Это не было ни комплиментом, ни упрёком. Просто констатация факта. Елена ничего не ответила.

Когда за последним грузчиком закрылась дверь, Елена осталась одна посреди пустой Петиной комнаты. Запах валокордина ещё не выветрился, но он уже не был враждебным. Он был просто запахом прошлого. Она подошла и настежь распахнула окно. Морозный ноябрьский воздух ворвался в комнату, очищая, выдувая остатки чужого присутствия.

Вечером она занялась уборкой. Она отодрала от стены уродливый ковёр с лебедями, зашпаклевала дырки от гвоздей. Вернула на место свои любимые акварели. Она отнесла в химчистку Игорев свитер и разодранное кресло. Она вымыла всю квартиру с хлоркой, изгоняя последние молекулы чужого запаха.

Работала она до глубокой ночи, не чувствуя усталости. Это был ритуал. Ритуал возвращения своего дома себе.

Закончив, она заварила свой любимый травяной чай, села в другое кресло у окна и впервые за много недель посмотрела на свой дом с любовью. Он снова был её. Её крепостью. Её тишиной.

В дверь позвонили. Елена вздрогнула. На пороге стояла Ольга с большим тортом в руках.

— Ну что, изгнала демонов? — улыбнулась она.

— Изгнала, — кивнула Елена, пропуская подругу.

Они сидели на кухне, пили чай с тортом и говорили о всяких пустяках. О новой книге, которую привезли в библиотеку, о погоде, о планах на Новый год.
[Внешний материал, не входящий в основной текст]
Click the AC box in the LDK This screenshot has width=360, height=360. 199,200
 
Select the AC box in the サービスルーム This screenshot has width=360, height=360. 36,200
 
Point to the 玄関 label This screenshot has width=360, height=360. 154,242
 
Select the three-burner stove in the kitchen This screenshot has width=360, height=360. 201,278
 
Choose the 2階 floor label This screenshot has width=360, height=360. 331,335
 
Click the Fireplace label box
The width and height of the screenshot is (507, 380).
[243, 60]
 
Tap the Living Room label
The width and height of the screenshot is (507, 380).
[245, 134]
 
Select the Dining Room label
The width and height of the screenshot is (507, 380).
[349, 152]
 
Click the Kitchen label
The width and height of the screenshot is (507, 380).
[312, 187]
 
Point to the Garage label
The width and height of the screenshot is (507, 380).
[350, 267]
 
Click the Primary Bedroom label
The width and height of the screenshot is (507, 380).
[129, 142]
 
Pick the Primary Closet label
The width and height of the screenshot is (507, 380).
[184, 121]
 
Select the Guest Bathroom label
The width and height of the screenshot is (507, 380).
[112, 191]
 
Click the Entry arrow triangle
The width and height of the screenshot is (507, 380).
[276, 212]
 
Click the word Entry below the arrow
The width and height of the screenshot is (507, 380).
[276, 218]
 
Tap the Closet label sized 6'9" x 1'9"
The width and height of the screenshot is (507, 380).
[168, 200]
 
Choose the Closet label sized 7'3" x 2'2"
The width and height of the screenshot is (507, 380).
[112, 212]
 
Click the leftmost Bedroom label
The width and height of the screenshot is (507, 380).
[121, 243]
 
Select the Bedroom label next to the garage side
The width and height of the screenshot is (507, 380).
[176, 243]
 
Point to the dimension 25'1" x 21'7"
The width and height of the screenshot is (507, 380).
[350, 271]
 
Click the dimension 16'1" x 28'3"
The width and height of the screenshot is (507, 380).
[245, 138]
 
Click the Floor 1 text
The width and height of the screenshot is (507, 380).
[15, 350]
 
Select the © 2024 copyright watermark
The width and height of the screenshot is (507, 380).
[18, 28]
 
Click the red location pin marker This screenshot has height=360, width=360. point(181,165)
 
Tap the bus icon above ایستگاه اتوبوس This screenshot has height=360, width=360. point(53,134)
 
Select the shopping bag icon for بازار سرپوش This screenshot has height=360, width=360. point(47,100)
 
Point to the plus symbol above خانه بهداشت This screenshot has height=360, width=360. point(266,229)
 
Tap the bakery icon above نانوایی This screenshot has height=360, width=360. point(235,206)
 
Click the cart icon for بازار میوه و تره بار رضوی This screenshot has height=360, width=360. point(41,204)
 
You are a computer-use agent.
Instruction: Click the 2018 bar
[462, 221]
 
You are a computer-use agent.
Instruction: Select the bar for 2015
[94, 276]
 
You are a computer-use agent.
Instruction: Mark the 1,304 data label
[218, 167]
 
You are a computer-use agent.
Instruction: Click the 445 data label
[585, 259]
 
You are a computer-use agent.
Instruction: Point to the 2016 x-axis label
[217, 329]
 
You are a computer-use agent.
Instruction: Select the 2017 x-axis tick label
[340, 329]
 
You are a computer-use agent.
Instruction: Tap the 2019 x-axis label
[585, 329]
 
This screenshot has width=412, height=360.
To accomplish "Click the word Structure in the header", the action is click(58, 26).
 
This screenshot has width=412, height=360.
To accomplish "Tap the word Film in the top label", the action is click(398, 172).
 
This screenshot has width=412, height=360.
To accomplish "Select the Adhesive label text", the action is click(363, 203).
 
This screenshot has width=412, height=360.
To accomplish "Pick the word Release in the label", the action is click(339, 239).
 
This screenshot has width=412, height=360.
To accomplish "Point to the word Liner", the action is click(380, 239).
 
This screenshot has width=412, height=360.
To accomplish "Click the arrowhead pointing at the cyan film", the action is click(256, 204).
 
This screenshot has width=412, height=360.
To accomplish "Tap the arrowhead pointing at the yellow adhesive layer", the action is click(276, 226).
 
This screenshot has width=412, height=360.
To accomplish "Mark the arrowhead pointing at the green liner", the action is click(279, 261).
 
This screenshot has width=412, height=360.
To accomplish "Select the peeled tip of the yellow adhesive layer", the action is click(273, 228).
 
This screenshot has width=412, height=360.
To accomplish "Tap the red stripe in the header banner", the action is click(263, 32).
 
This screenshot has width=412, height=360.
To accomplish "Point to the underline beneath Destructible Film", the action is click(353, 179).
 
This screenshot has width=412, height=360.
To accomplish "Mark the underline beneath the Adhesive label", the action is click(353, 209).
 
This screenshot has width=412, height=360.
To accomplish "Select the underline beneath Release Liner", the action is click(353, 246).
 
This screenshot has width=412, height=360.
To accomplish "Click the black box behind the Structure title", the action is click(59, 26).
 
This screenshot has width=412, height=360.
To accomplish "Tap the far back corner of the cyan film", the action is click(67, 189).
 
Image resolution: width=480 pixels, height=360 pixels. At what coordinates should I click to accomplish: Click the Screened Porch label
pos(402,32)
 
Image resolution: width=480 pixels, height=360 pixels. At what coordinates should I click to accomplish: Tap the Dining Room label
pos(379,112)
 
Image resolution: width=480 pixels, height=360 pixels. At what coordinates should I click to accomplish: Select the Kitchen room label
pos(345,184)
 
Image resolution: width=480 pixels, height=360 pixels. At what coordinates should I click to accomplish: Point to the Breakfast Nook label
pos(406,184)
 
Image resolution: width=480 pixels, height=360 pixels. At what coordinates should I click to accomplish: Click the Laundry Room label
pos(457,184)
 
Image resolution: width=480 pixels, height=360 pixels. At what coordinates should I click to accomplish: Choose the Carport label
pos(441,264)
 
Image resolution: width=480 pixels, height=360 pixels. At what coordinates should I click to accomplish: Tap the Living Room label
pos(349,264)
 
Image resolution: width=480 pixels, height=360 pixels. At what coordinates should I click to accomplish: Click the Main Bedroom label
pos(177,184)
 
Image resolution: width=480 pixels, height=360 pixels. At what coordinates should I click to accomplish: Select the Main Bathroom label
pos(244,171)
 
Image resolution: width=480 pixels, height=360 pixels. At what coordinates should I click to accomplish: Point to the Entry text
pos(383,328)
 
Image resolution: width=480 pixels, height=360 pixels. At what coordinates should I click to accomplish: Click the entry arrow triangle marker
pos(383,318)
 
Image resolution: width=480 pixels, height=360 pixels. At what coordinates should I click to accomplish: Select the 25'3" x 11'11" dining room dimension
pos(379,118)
И Елена вдруг поняла, что тишина, к которой она так стремилась, вернулась. Но она была другой. Это была не пустота одиночества. Это была наполненность. Полнота её собственной жизни, которую она отвоевала. Жизни, в которой правила устанавливала она сама.

Она посмотрела в окно. Начинался первый снег. Крупные, ленивые хлопья медленно опускались на тёмный город, укрывая его белым, чистым покрывалом. Всё начиналось с начала. И это начало ей, определённо, нравилось.